We fact-checked some of those remarks.

Sanders: “President Trump, you’re not being bold working families when you attempt to throw 32 million people from the healthcare they have.”

This is among Sanders' favorite lines, however it falls short of giving the full story of the Republican effort to repeal and replace Obamacare. We rated an identical claim Half True.

Scrapping the Affordable Care Act would be a key campaign promise for President Mr . trump. In 2021, as the Republican-led Congress struggled to deliver, Trump tweeted “Republicans must REPEAL failing Obamacare now and work on a brand new health care insurance option which will start from a clean slate.”

The Congressional Budget Office estimated that would result in 32 million more people without insurance by 2026. However, many part of that 32 million might have chosen to not buy insurance due to the end of the baby mandate, which would happen under repeal. (It happened anyway, once the 2021 tax law repealed the fine for the individual mandate.)

In the end, full repeal didn't happen. Instead, Trump was just in a position to zero out the fines for those who did not have insurance. Coverage has eroded. The latest survey shows about 1.3 million individuals have lost insurance since Trump took office.

Bennet, meanwhile, used his time for you to attack Medicare for All on the feasibility standpoint.

Bennet: “Bernie mentioned the taxes that we would have to pay – because of those taxes, Vermont rejected Medicare for All.”

This is true, although it can use some context.

Vermont's effort to pass through a state-based single-payer health plan – that the state legislature approved this year – officially fell flat in December 2021. Financing the program ultimately would have required an 11.5% payroll tax on all employers, plus raising the income tax by as much as 9.5%. The governor at the time, Democrat Peter Shumlin, declared this politically untenable.
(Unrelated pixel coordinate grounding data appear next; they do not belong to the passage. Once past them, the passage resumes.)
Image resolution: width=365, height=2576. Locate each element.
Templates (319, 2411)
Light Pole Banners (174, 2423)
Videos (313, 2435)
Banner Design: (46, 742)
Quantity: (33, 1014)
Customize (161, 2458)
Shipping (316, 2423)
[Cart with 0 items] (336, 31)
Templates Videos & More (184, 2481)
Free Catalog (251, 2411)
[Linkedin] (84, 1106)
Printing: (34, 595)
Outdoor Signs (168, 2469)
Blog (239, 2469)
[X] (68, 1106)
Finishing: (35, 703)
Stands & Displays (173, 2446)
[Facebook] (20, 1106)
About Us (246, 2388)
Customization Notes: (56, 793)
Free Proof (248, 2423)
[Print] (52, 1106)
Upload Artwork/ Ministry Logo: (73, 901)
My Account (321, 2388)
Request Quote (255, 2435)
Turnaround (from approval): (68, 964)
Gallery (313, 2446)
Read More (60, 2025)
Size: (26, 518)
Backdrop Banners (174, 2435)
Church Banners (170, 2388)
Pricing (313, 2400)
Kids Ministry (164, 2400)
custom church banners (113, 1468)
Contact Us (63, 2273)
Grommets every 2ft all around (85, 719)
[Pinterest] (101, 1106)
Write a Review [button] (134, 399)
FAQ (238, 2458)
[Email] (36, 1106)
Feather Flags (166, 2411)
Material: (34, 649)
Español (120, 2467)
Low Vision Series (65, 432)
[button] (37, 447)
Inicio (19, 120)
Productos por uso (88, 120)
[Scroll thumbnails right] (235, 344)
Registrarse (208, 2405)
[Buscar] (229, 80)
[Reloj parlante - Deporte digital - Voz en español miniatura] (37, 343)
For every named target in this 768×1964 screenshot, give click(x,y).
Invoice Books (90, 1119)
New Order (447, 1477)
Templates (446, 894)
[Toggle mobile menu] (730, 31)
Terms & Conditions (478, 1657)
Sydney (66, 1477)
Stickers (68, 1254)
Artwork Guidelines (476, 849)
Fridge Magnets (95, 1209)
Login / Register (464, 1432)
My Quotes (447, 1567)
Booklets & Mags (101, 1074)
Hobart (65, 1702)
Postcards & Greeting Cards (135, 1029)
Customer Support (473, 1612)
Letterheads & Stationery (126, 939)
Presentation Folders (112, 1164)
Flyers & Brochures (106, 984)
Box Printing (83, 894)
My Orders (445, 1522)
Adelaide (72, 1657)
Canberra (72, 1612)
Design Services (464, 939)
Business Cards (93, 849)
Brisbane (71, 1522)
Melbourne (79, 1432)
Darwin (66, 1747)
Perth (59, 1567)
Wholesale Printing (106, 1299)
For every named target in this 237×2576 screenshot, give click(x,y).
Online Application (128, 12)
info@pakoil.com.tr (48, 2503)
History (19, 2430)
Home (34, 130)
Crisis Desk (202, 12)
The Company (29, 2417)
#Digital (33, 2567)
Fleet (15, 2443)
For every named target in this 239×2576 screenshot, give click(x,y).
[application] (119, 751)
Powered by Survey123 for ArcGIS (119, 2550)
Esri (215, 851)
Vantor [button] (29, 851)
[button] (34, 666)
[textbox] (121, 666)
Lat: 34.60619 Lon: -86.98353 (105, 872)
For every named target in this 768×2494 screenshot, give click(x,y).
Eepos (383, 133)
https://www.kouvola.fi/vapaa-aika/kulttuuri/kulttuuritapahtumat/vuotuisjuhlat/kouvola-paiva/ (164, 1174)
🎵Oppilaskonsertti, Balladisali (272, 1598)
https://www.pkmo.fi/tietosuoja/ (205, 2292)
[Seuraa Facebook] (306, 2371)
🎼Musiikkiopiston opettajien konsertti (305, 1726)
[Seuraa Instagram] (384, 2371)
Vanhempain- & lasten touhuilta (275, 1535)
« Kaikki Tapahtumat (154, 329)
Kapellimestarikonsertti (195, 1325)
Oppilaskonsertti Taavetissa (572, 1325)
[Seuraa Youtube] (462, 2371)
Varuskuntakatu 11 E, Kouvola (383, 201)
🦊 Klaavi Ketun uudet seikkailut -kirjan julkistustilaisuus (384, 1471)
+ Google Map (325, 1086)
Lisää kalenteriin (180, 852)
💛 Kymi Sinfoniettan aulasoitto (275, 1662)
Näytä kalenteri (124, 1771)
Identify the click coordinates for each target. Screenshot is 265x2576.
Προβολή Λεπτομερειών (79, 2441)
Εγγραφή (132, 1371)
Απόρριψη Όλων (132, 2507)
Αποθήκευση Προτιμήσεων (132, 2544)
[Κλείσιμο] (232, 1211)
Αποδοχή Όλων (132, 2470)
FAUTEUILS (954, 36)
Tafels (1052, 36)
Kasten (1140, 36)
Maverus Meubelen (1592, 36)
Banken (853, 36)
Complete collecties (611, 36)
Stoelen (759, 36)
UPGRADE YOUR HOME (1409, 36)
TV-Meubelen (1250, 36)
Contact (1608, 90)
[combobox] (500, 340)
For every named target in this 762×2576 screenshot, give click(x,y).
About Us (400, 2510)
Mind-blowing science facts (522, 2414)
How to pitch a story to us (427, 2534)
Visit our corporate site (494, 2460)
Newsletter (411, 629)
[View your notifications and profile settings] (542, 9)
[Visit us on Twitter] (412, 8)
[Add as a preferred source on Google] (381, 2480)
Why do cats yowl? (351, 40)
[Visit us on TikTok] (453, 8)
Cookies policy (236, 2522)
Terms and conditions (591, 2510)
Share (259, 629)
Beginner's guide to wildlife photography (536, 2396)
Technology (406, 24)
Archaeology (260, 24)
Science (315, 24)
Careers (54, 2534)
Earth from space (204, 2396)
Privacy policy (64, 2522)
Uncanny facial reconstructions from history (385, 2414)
That said, some analysts suggest other political factors may have played a role, too – for instance, fallout after the state launched its Affordable Care Act health insurance website, which faced technical difficulties.

Nationally, when voters are told Medicare for All could cause higher taxes, support declines.

And a point was made by author Marianne Williamson concerning the nation's high burden of chronic disease.

Williamson: “So many Americans have unnecessary chronic illnesses – so much more compared to other countries.”

There is evidence for this, a minimum of for older Americans.

A November 2021 study through the Commonwealth Fund discovered that 68% of american citizens 65 and older had several chronic conditions, and an additional 20% had one chronic condition.

No other country studied – the uk, New Zealand, Sweden, Norway, France, Switzerland, the Netherlands, Germany, Austria or Canada – had a higher rate of older residents with a minimum of two chronic conditions. The percentages ranged from 33% in the uk to 56% in Canada.

An earlier study published in the journal Health Affairs in 2007 discovered that “for many of the most costly chronic conditions, diagnosed disease prevalence and treatment rates were higher in the United States than in an example of Countries in europe in 2004.”